## TASK DIRECTIONS
Search each line below for the word "agent" and list those that contain it.

## PROVIDED INFORMATION
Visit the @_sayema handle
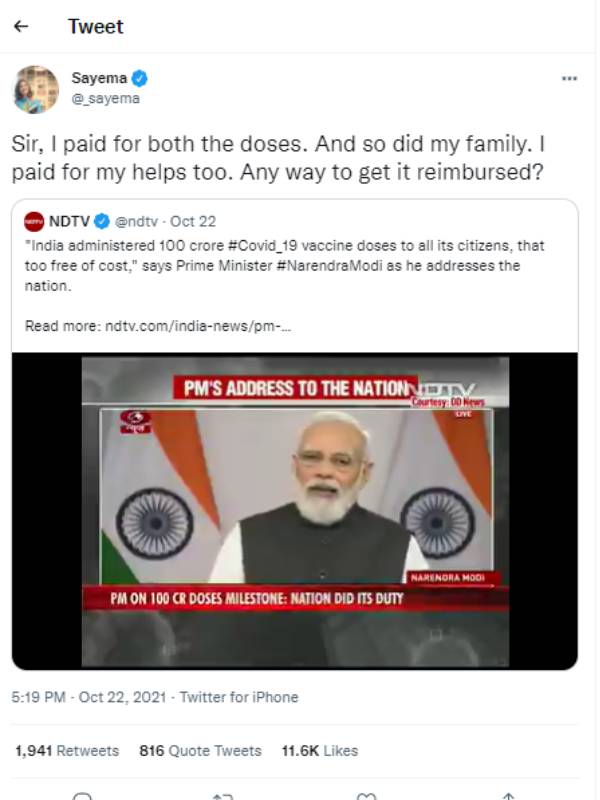coord(105,98)
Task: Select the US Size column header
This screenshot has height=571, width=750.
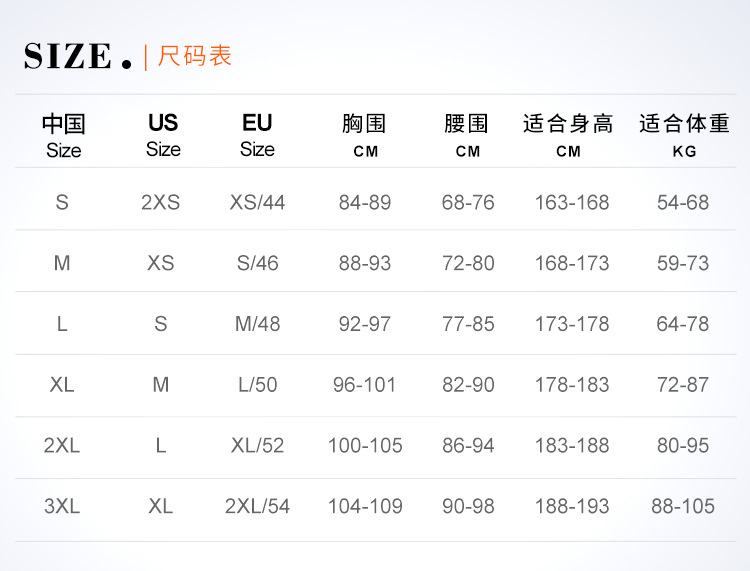Action: click(162, 136)

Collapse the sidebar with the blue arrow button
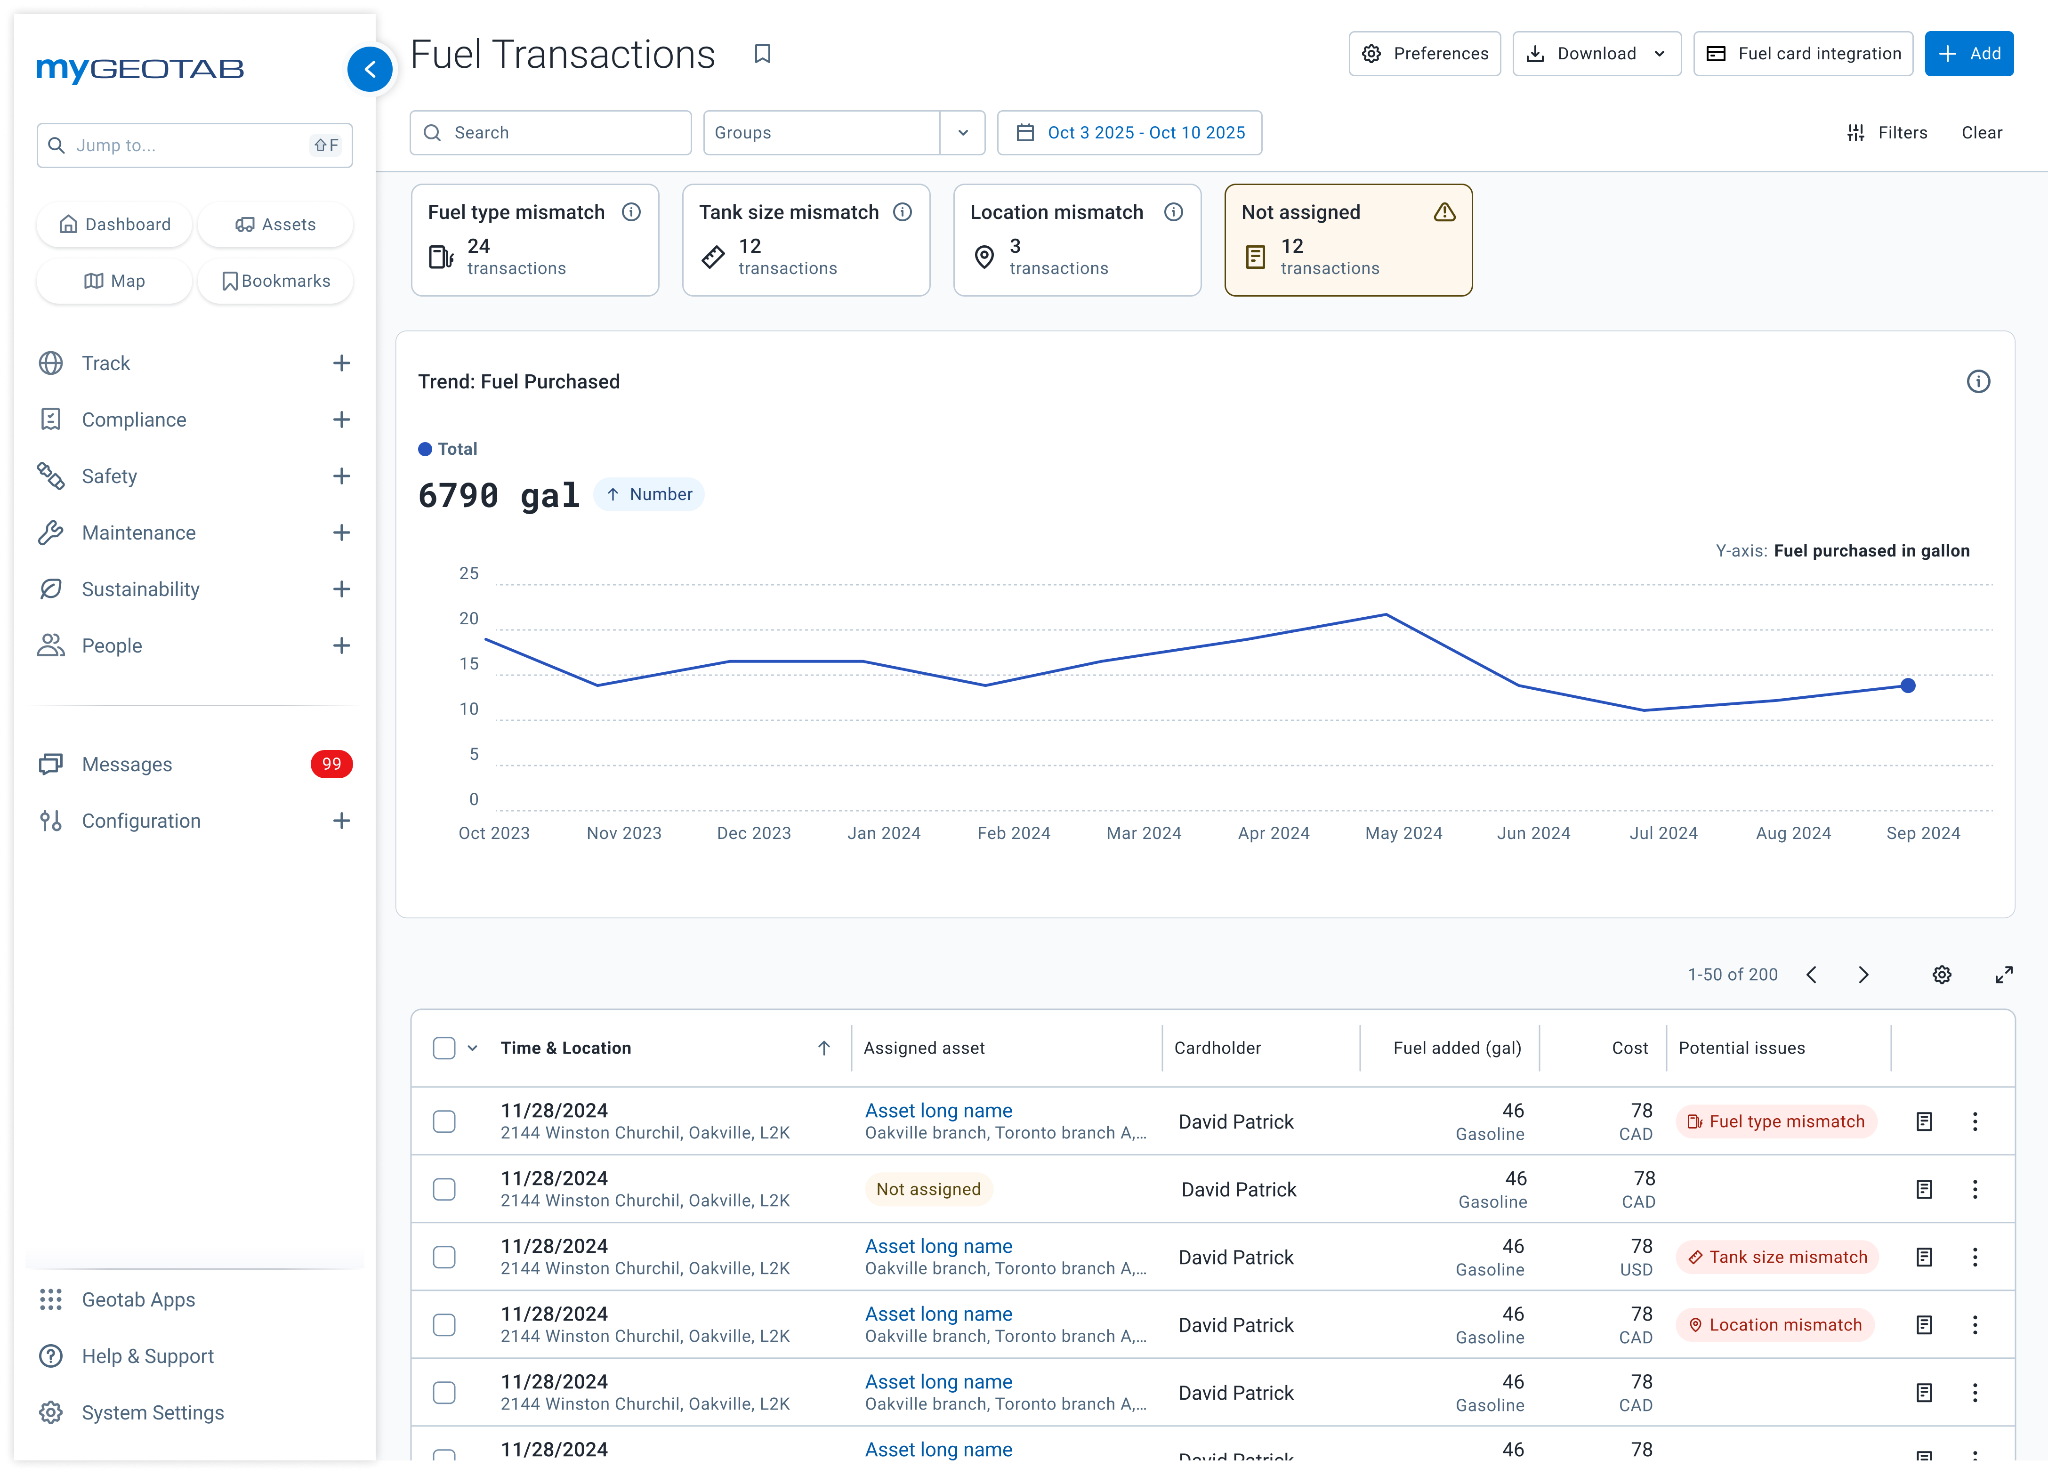click(370, 69)
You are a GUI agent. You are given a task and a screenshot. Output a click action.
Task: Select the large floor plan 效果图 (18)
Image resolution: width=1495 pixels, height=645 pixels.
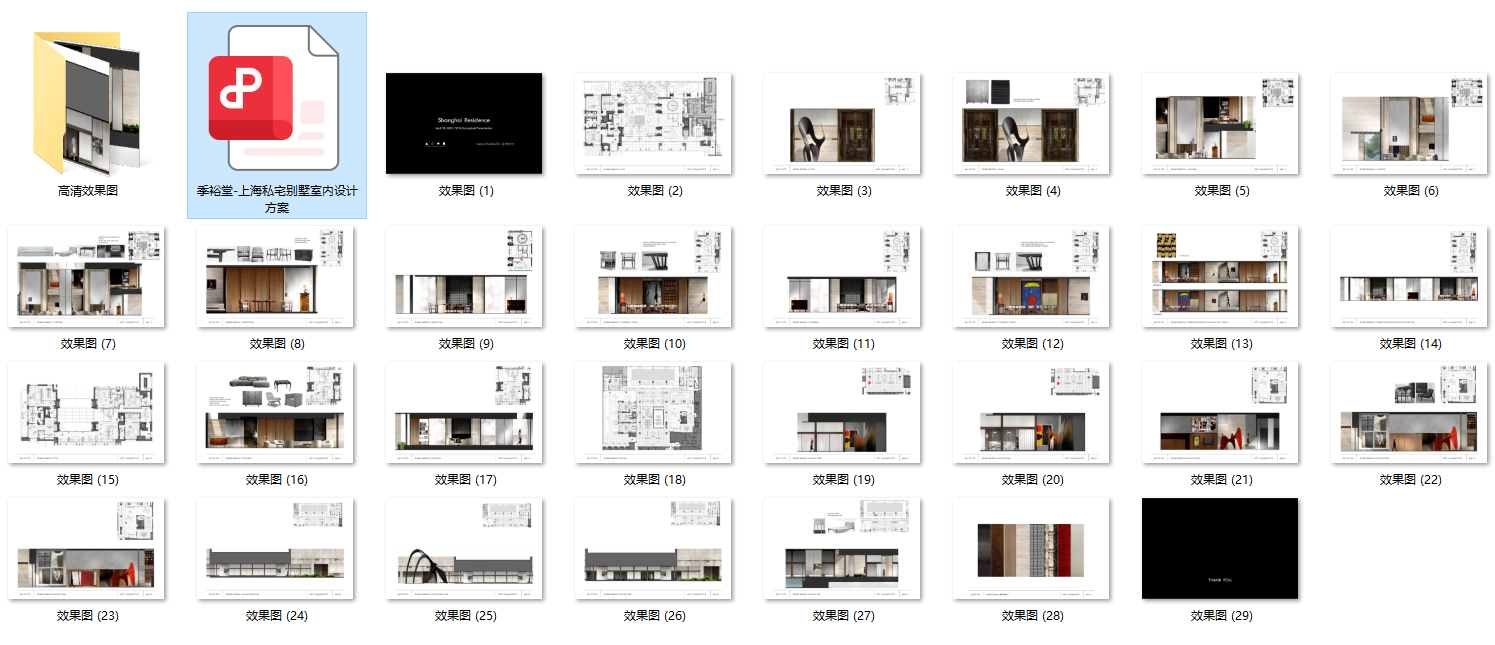tap(653, 412)
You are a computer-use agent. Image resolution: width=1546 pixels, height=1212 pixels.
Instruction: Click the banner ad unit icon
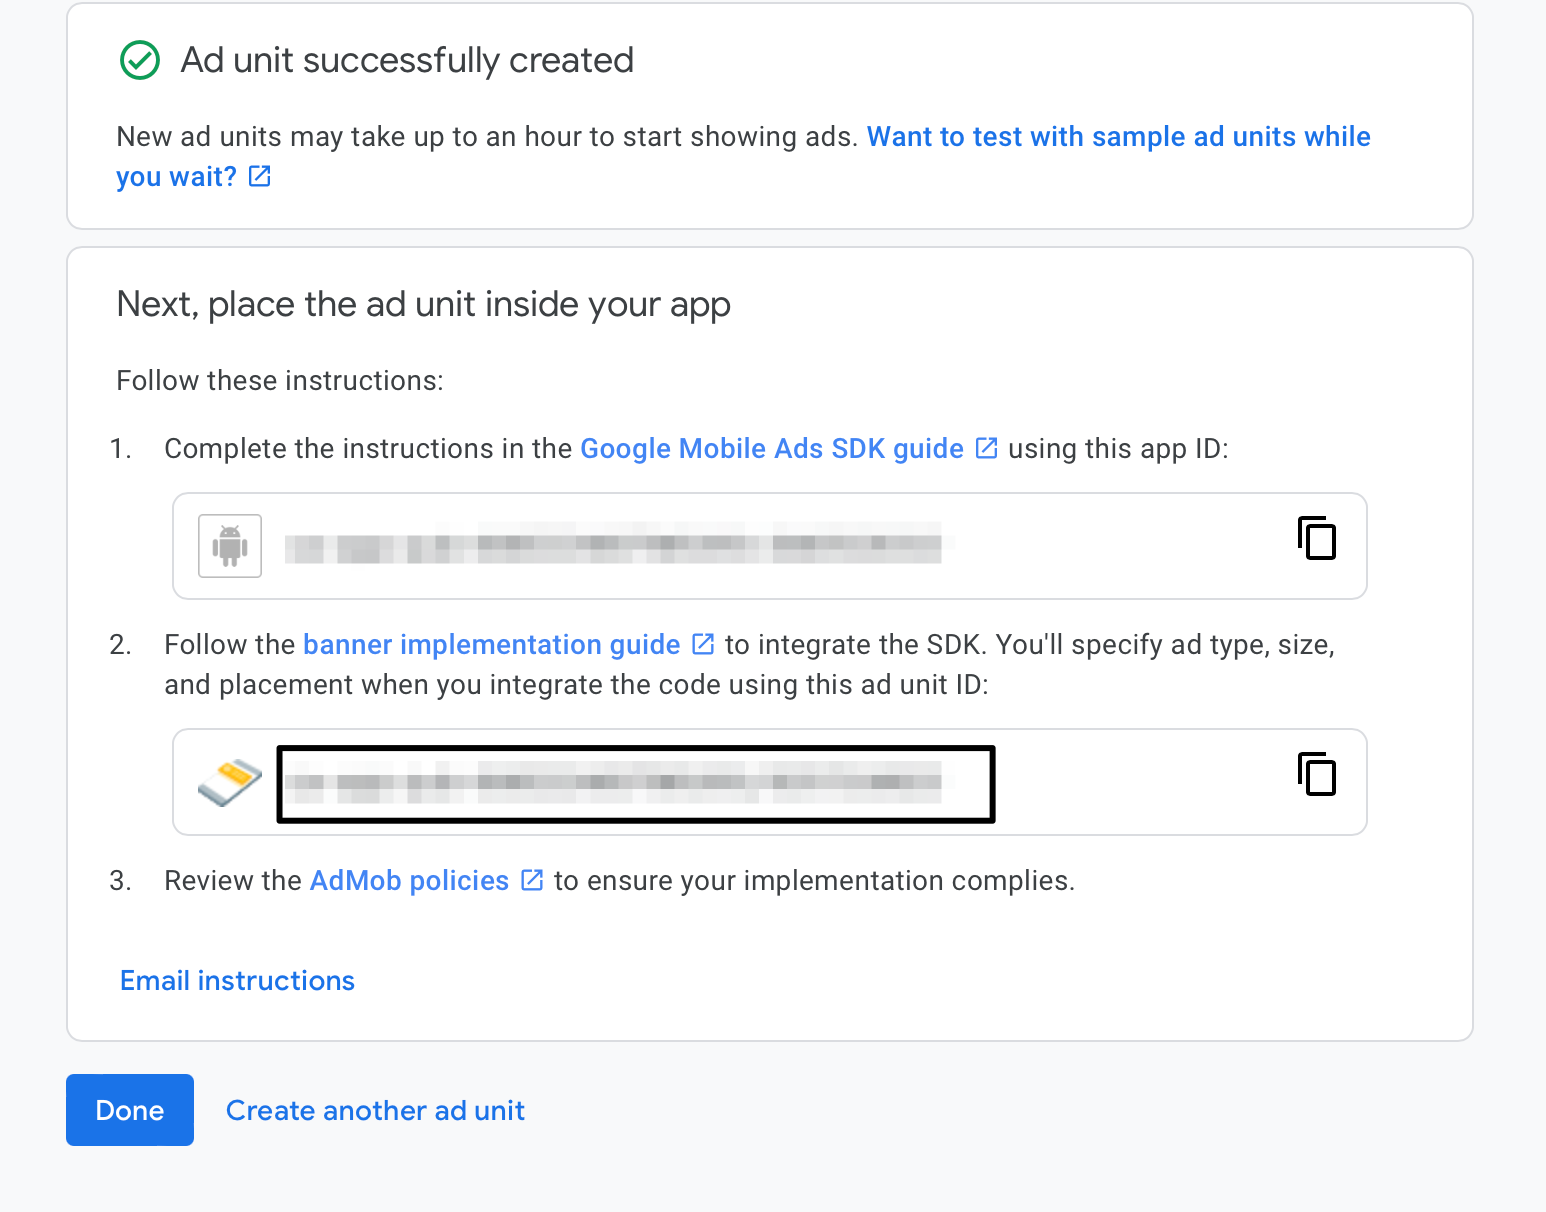[230, 782]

## EXERCISE RESULT
You are a GUI agent. You are given a task and a screenshot. Output a click action.
You are a computer-use agent. Image resolution: width=1546 pixels, height=1212 pixels.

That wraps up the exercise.